Yes -- We're Still Alive & Surviving Deployment!
>> Monday, October 22, 2012
As you can tell from my previous post about the 2012 Kiddie Christmas Card Exchange - I'm still alive......and surviving Deployment.
It's been 3 months since My Marine left....and 5.5 weeks since he was home on leave. We're getting by. It's been harder than I expected.....and that frustrates me. This certainly isn't my first rodeo, so to speak, but I'm really struggling. The period of time that it's taking me to bounce back from him leaving is longer. I have good days and bad days....but the bad days are far outweighing the good days.
I'm not sleeping. The deployment insomnia syndrome has me deep in it's grip. No matter what time I try to go to bed (9pm, 10pm, 11pm, midnight....) I'm still up like clockwork at 1am and then struggle with trying to get back to sleep until around 3-4am and then am up, wide awake at 5am. The anxiety is worse during those times. What if something happens to me? Will anyone even notice? What if something happens to my kids? What if the furnace, other appliances, car goes haywire? I've tried hot baths, warm milk, herbal tea, melatonin and more. The only thing I refuse to resort to is a prescription sleeping pill. I have a fear of it -- what if my kids needs me in the middle of the night? What if the dog needs to go out and then poops on the carpet because I didn't hear her crying? What if a serial killer breaks in and I'm too asleep to hear it and save my kids?
I'm not eating. Let me rephrase....I'm not eating right. My kids are eating like champs. At least I make sure they're fed. Me....not so much. Cereal has been a big staple of my diet lately. I have managed a few "Sunday-type" dinners along the way and recently signed up for Schwan's meal delivery. Had their penne last night for dinner.....not too bad. Although the ice cream is better! =)
I've got no energy or motivation. I have one or two good days and then rest of the days it's all I can do to drag myself out of bed and get the kids to school. I haven't put up one single fall/Halloween decoration....at all. I still have my "patriotic" decor up from when My Marine left in July. I want to decorate for Christmas and plan on starting to take boxes out of the attic this week. I figure if I spread the decorating out a little bit, I have a better chance of getting some stuff done. Yes -- I'll probably be done by Thanksgiving, but so what.
I'm frustrated because during My Marine's first deployment.....I had this. I was put together. I was in a routine. I decorated. I got out. I did things. Nani was only 8 months old. I also had my mom and daddy here. They would each come and stay with me for a period of time. I was able to get some rest. I scheduled activities to do for us.
Now I have two....two little girls who are fully aware of what's going on. I thought it would be a little easier because they are older and understand more. And this time I don't have my mom and daddy. Mom just had knee replacement surgery this past week....another stressor for me to add to the pile. With her recovery and rehad, they just aren't able to come. I was ok with that. I'm a "tough military wife", right? "I can do this by myself", right?

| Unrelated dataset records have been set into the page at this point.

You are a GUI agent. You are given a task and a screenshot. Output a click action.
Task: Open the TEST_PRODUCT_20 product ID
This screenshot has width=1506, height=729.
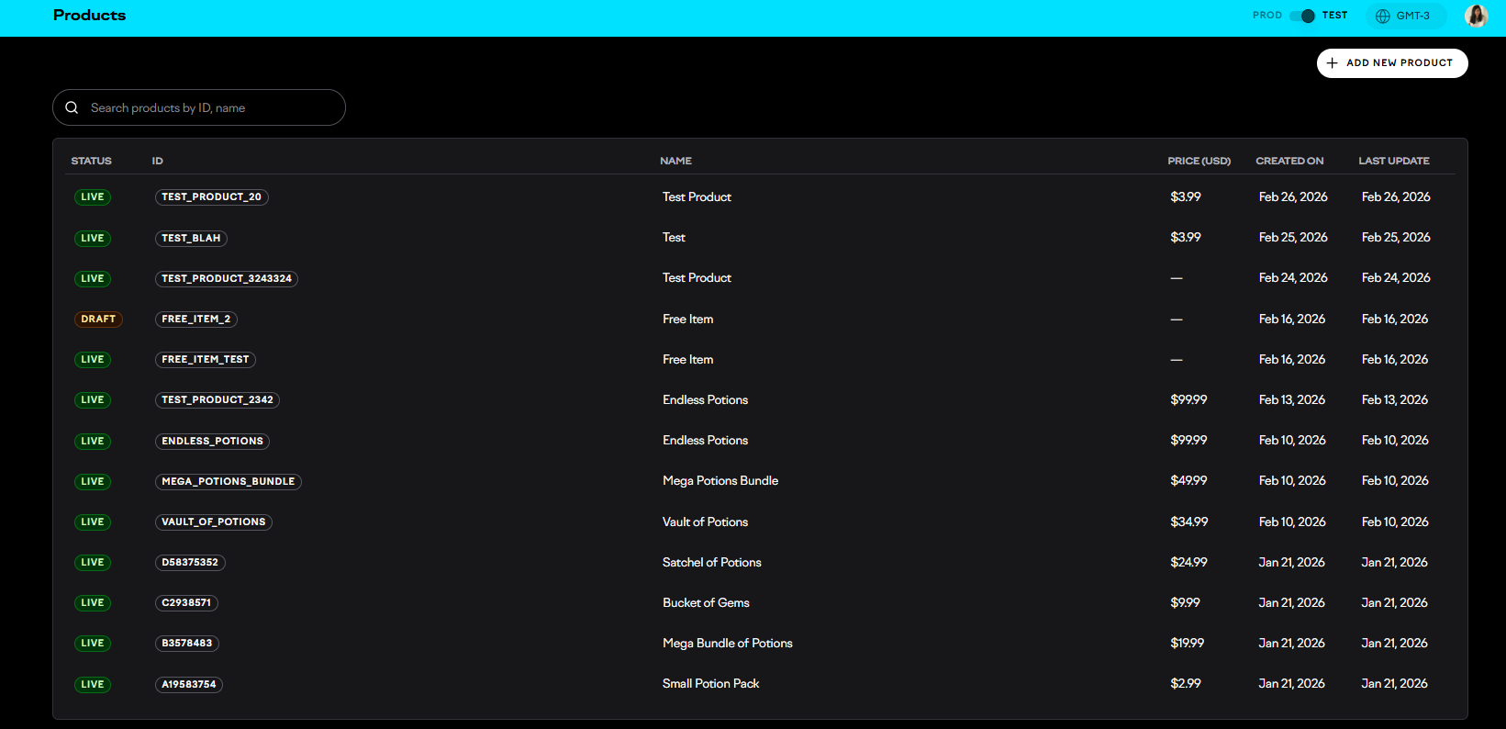pyautogui.click(x=211, y=197)
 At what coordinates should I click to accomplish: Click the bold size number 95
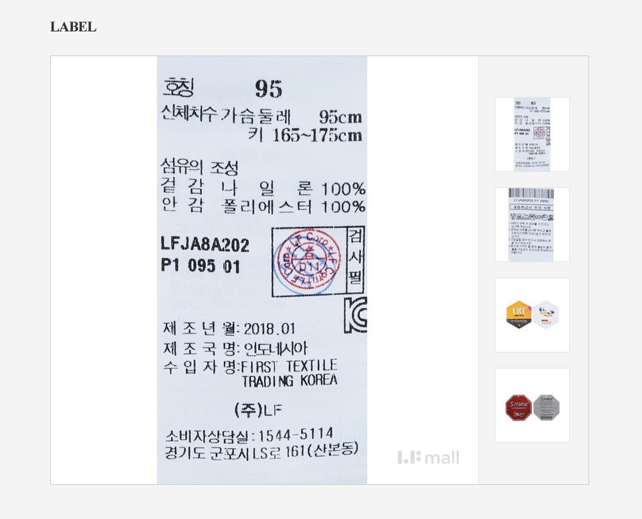(x=269, y=88)
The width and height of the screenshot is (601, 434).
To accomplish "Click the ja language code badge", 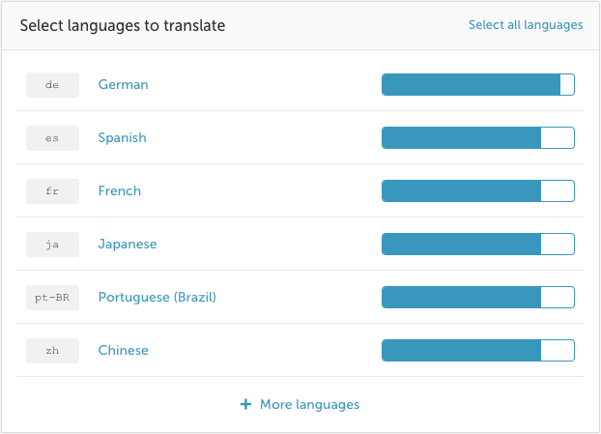I will pos(52,245).
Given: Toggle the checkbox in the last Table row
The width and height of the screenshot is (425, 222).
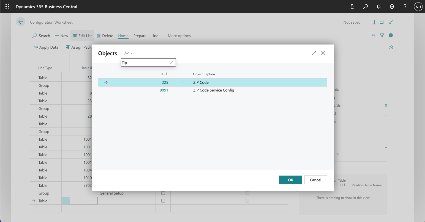Looking at the screenshot, I should (x=163, y=201).
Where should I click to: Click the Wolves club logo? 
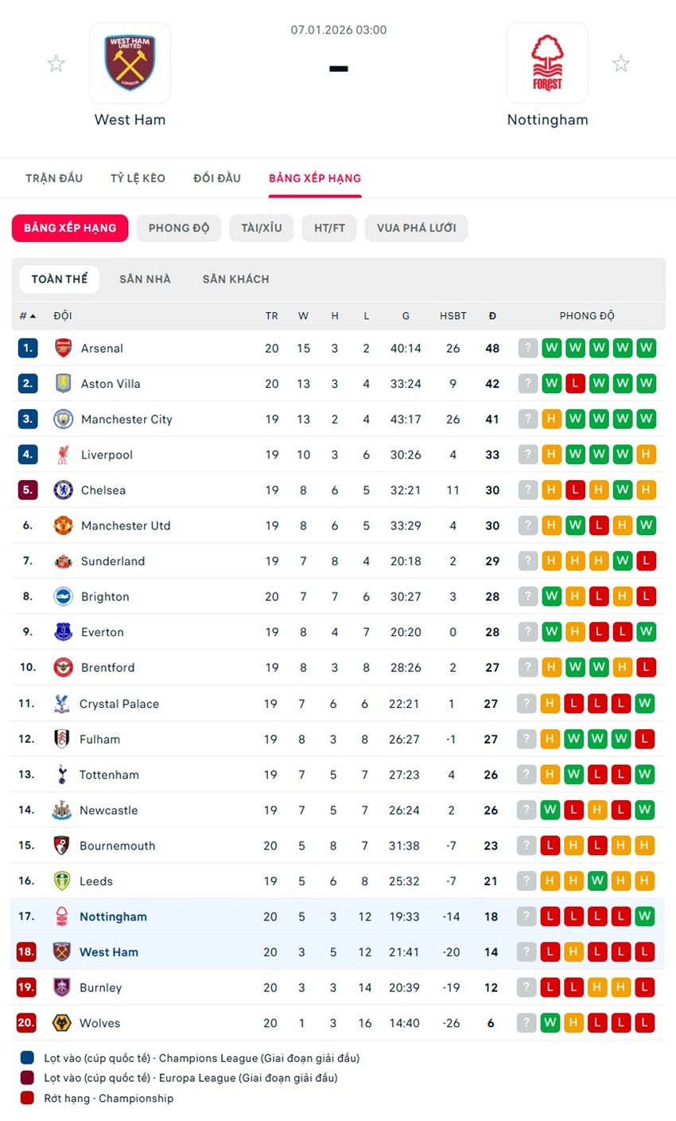(x=61, y=1023)
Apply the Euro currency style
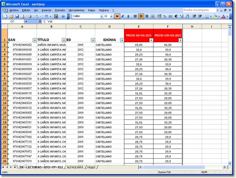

But for some reason, I feel like the puzzle that has pieces missing...and I don't want my girls to look back on this deployment as the year that mommy fell apart. You'd look at me now and think, geez, this must be her first deployment!
I'm confident that I'll start to bounce back here shortly. It's just taking me a little longer than I anticipated.
In the meantime, I'll make another pot of coffee and chill another bottle of wine....and keep counting down those days.....
1 comments:
oh man! This hit home for me. I'm near the second month of deployment and i'm BARELY alive...think multiple parent teacher conferences when it isn't conference season, three busy schedules, and the stomach flu that left me and all the kids puking all over each other...this needs to end now! Seriously, why does the world fall apart as soon as the guys leave, I had NO intention of ever letting the world go to crap...i am not willing it, and yet, it still happens. hang in there!